Even if you don't check, other people should know that this is extremely misleading.

> Fewer clients, way more complex protocol

This is actually a valid complaint, though it's partly due to Matrix being pretty young. The other part is that Matrix does a lot more for you than IRC (eg e2ee and federation) and those extra features require complexity.

> The identity server is centralized

This is a completely optional part of Matrix. You don't need identity servers. You never have to provide your phone number. They don't even push you to when you sign up. It exists as a convenience feature for people who complain that they need to be able to discover their friends on Matrix by their friendsā€˜ phone numbers. Also, you're free to run your own identity server for you and your friends or whomever.

> other attempts [at creating a homeserver] appear dead

This one is way off. Synapse, the "one complete server" you must be referring to, is going to be deprecated. The Matrix Foundation team is working on Dendrite to replace it. There are also several independent projects that are very active, notably Conduit, started by one guy unaffiliated with the Matrix Foundation team. Conduit is extremely far along and is under constant development.
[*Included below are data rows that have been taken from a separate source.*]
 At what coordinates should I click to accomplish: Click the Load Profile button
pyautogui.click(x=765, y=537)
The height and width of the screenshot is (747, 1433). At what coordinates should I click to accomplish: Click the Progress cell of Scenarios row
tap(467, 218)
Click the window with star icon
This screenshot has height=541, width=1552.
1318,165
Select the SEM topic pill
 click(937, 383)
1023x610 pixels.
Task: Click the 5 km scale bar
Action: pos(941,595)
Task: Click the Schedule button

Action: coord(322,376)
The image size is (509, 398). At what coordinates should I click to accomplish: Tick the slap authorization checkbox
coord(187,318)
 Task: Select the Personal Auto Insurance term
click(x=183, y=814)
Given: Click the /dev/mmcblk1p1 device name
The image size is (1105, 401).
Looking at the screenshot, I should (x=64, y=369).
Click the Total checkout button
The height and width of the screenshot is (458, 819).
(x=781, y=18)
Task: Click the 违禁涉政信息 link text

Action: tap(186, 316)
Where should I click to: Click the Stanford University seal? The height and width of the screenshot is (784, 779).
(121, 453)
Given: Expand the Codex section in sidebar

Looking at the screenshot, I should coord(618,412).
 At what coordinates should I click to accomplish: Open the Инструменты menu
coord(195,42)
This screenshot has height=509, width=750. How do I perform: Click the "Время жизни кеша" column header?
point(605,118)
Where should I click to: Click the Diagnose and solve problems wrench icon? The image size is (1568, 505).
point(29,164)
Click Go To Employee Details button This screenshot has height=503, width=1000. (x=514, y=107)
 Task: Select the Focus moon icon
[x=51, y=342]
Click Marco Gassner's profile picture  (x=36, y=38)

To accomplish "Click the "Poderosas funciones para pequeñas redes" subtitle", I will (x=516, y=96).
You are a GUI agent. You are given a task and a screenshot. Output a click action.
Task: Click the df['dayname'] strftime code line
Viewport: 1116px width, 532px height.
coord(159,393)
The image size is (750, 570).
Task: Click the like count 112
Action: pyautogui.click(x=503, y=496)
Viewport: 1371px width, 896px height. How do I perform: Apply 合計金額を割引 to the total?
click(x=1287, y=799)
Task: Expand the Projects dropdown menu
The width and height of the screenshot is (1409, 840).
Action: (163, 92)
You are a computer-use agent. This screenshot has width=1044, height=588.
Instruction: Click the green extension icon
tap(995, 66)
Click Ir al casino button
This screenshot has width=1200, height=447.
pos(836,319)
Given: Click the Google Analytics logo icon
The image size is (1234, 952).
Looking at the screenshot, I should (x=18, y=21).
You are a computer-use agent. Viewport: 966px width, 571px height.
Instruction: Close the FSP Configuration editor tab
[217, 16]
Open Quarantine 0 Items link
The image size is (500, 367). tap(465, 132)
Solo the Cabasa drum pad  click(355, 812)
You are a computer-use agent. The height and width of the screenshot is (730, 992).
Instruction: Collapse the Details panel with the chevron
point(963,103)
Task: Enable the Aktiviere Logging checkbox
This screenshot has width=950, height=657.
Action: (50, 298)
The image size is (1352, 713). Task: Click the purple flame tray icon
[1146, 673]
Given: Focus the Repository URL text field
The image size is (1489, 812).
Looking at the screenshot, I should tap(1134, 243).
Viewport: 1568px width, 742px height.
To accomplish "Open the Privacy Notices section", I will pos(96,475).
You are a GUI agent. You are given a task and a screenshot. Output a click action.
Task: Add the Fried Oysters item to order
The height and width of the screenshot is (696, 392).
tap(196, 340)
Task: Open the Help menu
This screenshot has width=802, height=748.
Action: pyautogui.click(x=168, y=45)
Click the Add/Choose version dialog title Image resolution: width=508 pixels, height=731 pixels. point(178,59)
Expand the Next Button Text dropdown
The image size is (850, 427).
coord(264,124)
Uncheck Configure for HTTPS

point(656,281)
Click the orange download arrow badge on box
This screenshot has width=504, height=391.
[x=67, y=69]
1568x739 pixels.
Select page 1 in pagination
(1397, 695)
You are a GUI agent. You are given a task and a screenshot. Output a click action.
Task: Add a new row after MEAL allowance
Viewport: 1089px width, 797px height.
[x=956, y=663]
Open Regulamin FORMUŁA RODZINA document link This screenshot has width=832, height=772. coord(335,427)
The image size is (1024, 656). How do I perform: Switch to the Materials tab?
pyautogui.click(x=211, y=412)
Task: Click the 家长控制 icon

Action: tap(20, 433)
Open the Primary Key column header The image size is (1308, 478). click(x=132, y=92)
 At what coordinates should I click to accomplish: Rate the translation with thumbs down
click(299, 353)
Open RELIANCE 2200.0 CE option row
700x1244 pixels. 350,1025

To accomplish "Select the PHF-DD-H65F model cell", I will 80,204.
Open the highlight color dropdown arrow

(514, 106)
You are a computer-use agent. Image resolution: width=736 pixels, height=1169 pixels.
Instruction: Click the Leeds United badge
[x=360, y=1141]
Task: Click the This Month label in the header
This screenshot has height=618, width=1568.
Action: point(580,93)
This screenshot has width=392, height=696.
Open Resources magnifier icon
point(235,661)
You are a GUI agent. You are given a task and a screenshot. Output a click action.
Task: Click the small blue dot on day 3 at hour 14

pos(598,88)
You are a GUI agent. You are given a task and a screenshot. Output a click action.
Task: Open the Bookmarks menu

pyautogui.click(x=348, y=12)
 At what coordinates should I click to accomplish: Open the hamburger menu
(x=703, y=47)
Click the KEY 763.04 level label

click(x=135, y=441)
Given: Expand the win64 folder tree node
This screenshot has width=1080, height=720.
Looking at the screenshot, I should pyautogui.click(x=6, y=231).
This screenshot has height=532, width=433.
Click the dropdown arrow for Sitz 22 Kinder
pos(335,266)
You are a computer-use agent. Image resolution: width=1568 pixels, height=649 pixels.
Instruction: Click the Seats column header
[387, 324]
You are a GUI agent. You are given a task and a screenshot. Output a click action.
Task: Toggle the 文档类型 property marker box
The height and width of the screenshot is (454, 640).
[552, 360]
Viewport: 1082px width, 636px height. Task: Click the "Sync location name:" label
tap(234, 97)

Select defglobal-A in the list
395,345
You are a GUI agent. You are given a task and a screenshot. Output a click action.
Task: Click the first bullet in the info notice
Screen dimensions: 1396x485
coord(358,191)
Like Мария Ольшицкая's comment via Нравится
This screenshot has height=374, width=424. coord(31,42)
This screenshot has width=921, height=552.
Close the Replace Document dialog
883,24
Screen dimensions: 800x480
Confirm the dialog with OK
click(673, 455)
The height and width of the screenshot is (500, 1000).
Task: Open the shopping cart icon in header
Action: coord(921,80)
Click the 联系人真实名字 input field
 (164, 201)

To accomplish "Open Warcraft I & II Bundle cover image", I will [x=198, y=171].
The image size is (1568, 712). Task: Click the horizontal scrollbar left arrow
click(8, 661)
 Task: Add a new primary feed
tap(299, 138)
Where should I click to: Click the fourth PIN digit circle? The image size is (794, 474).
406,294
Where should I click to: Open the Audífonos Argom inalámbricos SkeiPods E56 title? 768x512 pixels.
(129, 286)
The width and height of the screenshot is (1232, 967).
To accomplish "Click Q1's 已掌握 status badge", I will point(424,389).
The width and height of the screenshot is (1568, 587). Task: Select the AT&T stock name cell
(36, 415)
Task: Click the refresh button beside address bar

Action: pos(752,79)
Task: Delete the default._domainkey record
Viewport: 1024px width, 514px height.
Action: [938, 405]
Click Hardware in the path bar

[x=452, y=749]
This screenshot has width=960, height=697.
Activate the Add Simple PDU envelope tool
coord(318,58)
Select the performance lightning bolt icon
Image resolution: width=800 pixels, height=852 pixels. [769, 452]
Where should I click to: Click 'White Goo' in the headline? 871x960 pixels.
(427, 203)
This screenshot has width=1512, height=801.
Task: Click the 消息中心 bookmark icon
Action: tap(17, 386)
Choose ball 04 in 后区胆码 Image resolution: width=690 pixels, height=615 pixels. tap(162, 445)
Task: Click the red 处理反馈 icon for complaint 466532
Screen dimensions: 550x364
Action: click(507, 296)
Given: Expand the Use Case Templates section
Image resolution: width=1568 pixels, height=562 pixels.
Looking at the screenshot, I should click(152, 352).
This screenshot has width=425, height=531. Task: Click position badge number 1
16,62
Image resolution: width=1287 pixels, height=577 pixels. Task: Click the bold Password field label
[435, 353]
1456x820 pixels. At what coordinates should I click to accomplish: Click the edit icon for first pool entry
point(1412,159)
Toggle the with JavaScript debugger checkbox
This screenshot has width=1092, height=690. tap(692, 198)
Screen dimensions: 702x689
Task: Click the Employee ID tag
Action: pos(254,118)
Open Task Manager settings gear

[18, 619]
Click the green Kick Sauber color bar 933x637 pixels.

> All of Matrix is controlled by New Vector LLC

The people who created Matrix were careful to separate their for-profit projects from FOSS community projects. Matthew Hodgson (Arathorn) explains it well here [0]. TLDR: The Matrix spec, the Element clients, and the Synapse/Dendrite homeservers are maintained by a nonprofit. Same team, different organization and funding. Everything is open source, so anyone is free to fork at any time.

> This one is way off. Synapse, the "one complete server" you must be referring to, is going to be deprecated. The Matrix Foundation team is working on Dendrite to replace it.

Interesting, I've always been reticent to host my own instance because of how complex Synapse is to setup for the uninitiated. Hopefully Dendrite makes it simpler.

Doing the steps required manually was a little of a pain. I've found using an ansible playbook like https://github.com/spantaleev/matrix-docker-ansible-deploy to be the easiest way to setup a homeserver.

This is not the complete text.